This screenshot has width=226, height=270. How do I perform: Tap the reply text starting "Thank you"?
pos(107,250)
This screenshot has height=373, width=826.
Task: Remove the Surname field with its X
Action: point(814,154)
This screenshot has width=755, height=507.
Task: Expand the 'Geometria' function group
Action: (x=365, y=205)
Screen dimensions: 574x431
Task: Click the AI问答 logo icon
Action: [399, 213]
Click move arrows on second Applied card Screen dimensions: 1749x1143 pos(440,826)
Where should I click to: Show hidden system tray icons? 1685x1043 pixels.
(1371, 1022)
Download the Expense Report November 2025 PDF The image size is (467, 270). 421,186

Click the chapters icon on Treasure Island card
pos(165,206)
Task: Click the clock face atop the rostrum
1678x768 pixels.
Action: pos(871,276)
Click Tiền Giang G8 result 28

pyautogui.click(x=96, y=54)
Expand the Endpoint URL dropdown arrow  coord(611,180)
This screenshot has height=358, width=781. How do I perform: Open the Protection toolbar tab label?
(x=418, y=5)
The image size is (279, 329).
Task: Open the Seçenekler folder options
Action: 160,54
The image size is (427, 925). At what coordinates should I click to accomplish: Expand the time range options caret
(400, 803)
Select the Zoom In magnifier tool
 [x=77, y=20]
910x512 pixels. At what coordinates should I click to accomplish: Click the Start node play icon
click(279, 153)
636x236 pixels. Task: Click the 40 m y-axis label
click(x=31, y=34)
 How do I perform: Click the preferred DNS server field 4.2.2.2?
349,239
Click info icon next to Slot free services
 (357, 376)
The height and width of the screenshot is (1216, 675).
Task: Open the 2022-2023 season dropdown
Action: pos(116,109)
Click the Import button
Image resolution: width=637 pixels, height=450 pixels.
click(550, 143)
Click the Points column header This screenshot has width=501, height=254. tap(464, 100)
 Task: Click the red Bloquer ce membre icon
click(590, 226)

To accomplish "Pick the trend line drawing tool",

════════

**Work required**: Everything from the line containing "910x512 pixels. At" through the last line of the records must be given again exactly; leave out all other lines.

**Reply**:
910x512 pixels. At what coordinates should I click to accomplish: Click the Start node play icon
click(279, 153)
636x236 pixels. Task: Click the 40 m y-axis label
click(x=31, y=34)
 How do I perform: Click the preferred DNS server field 4.2.2.2?
349,239
Click info icon next to Slot free services
 (357, 376)
The height and width of the screenshot is (1216, 675).
Task: Open the 2022-2023 season dropdown
Action: pos(116,109)
Click the Import button
Image resolution: width=637 pixels, height=450 pixels.
click(550, 143)
Click the Points column header This screenshot has width=501, height=254. tap(464, 100)
 Task: Click the red Bloquer ce membre icon
click(590, 226)

To accomplish "Pick the trend line drawing tool",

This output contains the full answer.